[Stored items from a collection]
=======

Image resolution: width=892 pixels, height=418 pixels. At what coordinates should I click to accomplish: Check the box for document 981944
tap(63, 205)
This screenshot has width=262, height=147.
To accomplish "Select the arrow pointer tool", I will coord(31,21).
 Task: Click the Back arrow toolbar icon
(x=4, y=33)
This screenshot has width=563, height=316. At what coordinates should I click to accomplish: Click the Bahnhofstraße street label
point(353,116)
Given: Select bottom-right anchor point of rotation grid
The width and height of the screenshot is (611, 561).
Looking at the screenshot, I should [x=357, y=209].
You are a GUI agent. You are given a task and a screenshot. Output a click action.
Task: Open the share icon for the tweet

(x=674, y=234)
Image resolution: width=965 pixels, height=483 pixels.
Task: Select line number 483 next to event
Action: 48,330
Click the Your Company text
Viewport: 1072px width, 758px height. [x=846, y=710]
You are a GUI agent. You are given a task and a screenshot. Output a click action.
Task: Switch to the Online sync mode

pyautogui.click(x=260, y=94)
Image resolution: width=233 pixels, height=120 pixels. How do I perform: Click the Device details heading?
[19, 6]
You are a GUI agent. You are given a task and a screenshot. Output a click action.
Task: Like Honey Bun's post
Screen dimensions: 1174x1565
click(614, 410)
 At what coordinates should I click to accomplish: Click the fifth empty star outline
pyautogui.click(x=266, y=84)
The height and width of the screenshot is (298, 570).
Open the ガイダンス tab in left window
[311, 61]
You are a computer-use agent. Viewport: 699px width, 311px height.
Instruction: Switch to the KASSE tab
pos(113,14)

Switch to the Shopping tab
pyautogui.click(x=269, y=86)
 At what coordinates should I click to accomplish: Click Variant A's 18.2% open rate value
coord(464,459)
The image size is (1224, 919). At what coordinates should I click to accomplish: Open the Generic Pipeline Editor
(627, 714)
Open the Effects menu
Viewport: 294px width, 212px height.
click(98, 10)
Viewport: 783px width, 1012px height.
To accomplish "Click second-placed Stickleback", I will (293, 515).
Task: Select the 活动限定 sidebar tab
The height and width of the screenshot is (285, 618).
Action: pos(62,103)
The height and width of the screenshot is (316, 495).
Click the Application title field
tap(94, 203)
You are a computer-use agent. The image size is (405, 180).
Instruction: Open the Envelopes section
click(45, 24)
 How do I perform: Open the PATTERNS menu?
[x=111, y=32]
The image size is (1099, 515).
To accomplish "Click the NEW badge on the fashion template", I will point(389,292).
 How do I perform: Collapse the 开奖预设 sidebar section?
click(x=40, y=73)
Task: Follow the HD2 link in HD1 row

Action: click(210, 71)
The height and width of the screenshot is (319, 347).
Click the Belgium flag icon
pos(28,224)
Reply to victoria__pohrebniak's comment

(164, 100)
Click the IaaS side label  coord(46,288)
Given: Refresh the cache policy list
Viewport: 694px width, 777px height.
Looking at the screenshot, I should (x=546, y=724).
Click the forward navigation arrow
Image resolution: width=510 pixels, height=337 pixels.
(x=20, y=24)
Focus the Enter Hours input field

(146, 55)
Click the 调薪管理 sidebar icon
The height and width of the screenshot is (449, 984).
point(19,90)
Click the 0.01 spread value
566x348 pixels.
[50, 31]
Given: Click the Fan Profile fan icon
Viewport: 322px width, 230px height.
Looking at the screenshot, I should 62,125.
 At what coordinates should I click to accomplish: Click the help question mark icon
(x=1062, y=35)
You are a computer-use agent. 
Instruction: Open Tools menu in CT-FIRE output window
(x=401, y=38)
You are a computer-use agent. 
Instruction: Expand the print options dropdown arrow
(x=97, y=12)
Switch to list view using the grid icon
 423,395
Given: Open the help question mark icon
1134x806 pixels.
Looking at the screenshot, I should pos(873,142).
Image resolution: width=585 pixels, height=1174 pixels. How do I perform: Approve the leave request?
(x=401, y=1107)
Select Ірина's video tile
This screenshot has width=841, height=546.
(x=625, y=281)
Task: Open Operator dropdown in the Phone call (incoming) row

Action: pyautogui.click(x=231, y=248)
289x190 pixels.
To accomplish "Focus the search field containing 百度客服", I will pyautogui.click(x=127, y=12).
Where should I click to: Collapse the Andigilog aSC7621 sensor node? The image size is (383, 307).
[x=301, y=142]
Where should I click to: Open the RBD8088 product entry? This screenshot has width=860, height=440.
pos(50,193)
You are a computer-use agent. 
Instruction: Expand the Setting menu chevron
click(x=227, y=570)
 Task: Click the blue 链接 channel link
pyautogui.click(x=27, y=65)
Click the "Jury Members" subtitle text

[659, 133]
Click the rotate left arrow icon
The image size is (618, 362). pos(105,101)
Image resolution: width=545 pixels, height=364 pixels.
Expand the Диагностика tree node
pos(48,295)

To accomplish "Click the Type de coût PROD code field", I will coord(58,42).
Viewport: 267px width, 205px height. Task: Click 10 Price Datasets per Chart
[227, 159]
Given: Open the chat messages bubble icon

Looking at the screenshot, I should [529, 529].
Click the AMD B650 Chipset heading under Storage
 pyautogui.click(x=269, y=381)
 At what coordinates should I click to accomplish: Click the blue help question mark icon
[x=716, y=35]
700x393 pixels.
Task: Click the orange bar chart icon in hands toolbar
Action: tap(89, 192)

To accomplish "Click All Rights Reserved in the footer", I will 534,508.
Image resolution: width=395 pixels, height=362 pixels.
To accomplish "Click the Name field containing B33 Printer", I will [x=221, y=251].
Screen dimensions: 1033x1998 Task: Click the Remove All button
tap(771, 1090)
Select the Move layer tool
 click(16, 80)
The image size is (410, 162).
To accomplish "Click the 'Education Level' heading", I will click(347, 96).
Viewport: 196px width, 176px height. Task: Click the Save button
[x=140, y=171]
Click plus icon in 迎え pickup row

=======

Assigned task:
Set down the entries above again, word for word.

Output of the task:
Image resolution: width=892 pixels, height=418 pixels. At what coordinates should I click to accomplish: Check the box for document 981944
tap(63, 205)
This screenshot has width=262, height=147.
To accomplish "Select the arrow pointer tool", I will coord(31,21).
 Task: Click the Back arrow toolbar icon
(x=4, y=33)
This screenshot has width=563, height=316. At what coordinates should I click to accomplish: Click the Bahnhofstraße street label
point(353,116)
Given: Select bottom-right anchor point of rotation grid
The width and height of the screenshot is (611, 561).
Looking at the screenshot, I should [x=357, y=209].
You are a GUI agent. You are given a task and a screenshot. Output a click action.
Task: Open the share icon for the tweet

(x=674, y=234)
Image resolution: width=965 pixels, height=483 pixels.
Task: Select line number 483 next to event
Action: 48,330
Click the Your Company text
Viewport: 1072px width, 758px height. [x=846, y=710]
You are a GUI agent. You are given a task and a screenshot. Output a click action.
Task: Switch to the Online sync mode

pyautogui.click(x=260, y=94)
Image resolution: width=233 pixels, height=120 pixels. How do I perform: Click the Device details heading?
[19, 6]
You are a GUI agent. You are given a task and a screenshot. Output a click action.
Task: Like Honey Bun's post
Screen dimensions: 1174x1565
click(614, 410)
 At what coordinates should I click to accomplish: Click the fifth empty star outline
pyautogui.click(x=266, y=84)
The height and width of the screenshot is (298, 570).
Open the ガイダンス tab in left window
[311, 61]
You are a computer-use agent. Viewport: 699px width, 311px height.
Instruction: Switch to the KASSE tab
pos(113,14)

Switch to the Shopping tab
pyautogui.click(x=269, y=86)
 At what coordinates should I click to accomplish: Click Variant A's 18.2% open rate value
coord(464,459)
The image size is (1224, 919). At what coordinates should I click to accomplish: Open the Generic Pipeline Editor
(627, 714)
Open the Effects menu
Viewport: 294px width, 212px height.
click(98, 10)
Viewport: 783px width, 1012px height.
To accomplish "Click second-placed Stickleback", I will (293, 515).
Task: Select the 活动限定 sidebar tab
The height and width of the screenshot is (285, 618).
Action: pos(62,103)
The height and width of the screenshot is (316, 495).
Click the Application title field
tap(94, 203)
You are a computer-use agent. The image size is (405, 180).
Instruction: Open the Envelopes section
click(45, 24)
 How do I perform: Open the PATTERNS menu?
[x=111, y=32]
The image size is (1099, 515).
To accomplish "Click the NEW badge on the fashion template", I will point(389,292).
 How do I perform: Collapse the 开奖预设 sidebar section?
click(x=40, y=73)
Task: Follow the HD2 link in HD1 row

Action: click(210, 71)
The height and width of the screenshot is (319, 347).
Click the Belgium flag icon
pos(28,224)
Reply to victoria__pohrebniak's comment

(164, 100)
Click the IaaS side label  coord(46,288)
Given: Refresh the cache policy list
Viewport: 694px width, 777px height.
Looking at the screenshot, I should (x=546, y=724).
Click the forward navigation arrow
Image resolution: width=510 pixels, height=337 pixels.
(x=20, y=24)
Focus the Enter Hours input field

(146, 55)
Click the 调薪管理 sidebar icon
The height and width of the screenshot is (449, 984).
point(19,90)
Click the 0.01 spread value
566x348 pixels.
[50, 31]
Given: Click the Fan Profile fan icon
Viewport: 322px width, 230px height.
Looking at the screenshot, I should 62,125.
 At what coordinates should I click to accomplish: Click the help question mark icon
(x=1062, y=35)
You are a computer-use agent. 
Instruction: Open Tools menu in CT-FIRE output window
(x=401, y=38)
You are a computer-use agent. 
Instruction: Expand the print options dropdown arrow
(x=97, y=12)
Switch to list view using the grid icon
 423,395
Given: Open the help question mark icon
1134x806 pixels.
Looking at the screenshot, I should pos(873,142).
Image resolution: width=585 pixels, height=1174 pixels. How do I perform: Approve the leave request?
(x=401, y=1107)
Select Ірина's video tile
This screenshot has width=841, height=546.
(x=625, y=281)
Task: Open Operator dropdown in the Phone call (incoming) row

Action: pyautogui.click(x=231, y=248)
289x190 pixels.
To accomplish "Focus the search field containing 百度客服", I will pyautogui.click(x=127, y=12).
Where should I click to: Collapse the Andigilog aSC7621 sensor node? The image size is (383, 307).
[x=301, y=142]
Where should I click to: Open the RBD8088 product entry? This screenshot has width=860, height=440.
pos(50,193)
You are a computer-use agent. 
Instruction: Expand the Setting menu chevron
click(x=227, y=570)
 Task: Click the blue 链接 channel link
pyautogui.click(x=27, y=65)
Click the "Jury Members" subtitle text

[659, 133]
Click the rotate left arrow icon
The image size is (618, 362). pos(105,101)
Image resolution: width=545 pixels, height=364 pixels.
Expand the Диагностика tree node
pos(48,295)

To accomplish "Click the Type de coût PROD code field", I will coord(58,42).
Viewport: 267px width, 205px height. Task: Click 10 Price Datasets per Chart
[227, 159]
Given: Open the chat messages bubble icon

Looking at the screenshot, I should [529, 529].
Click the AMD B650 Chipset heading under Storage
 pyautogui.click(x=269, y=381)
 At what coordinates should I click to accomplish: Click the blue help question mark icon
[x=716, y=35]
700x393 pixels.
Task: Click the orange bar chart icon in hands toolbar
Action: tap(89, 192)

To accomplish "Click All Rights Reserved in the footer", I will 534,508.
Image resolution: width=395 pixels, height=362 pixels.
To accomplish "Click the Name field containing B33 Printer", I will [x=221, y=251].
Screen dimensions: 1033x1998 Task: Click the Remove All button
tap(771, 1090)
Select the Move layer tool
 click(16, 80)
The image size is (410, 162).
To accomplish "Click the 'Education Level' heading", I will click(347, 96).
Viewport: 196px width, 176px height. Task: Click the Save button
[x=140, y=171]
Click plus icon in 迎え pickup row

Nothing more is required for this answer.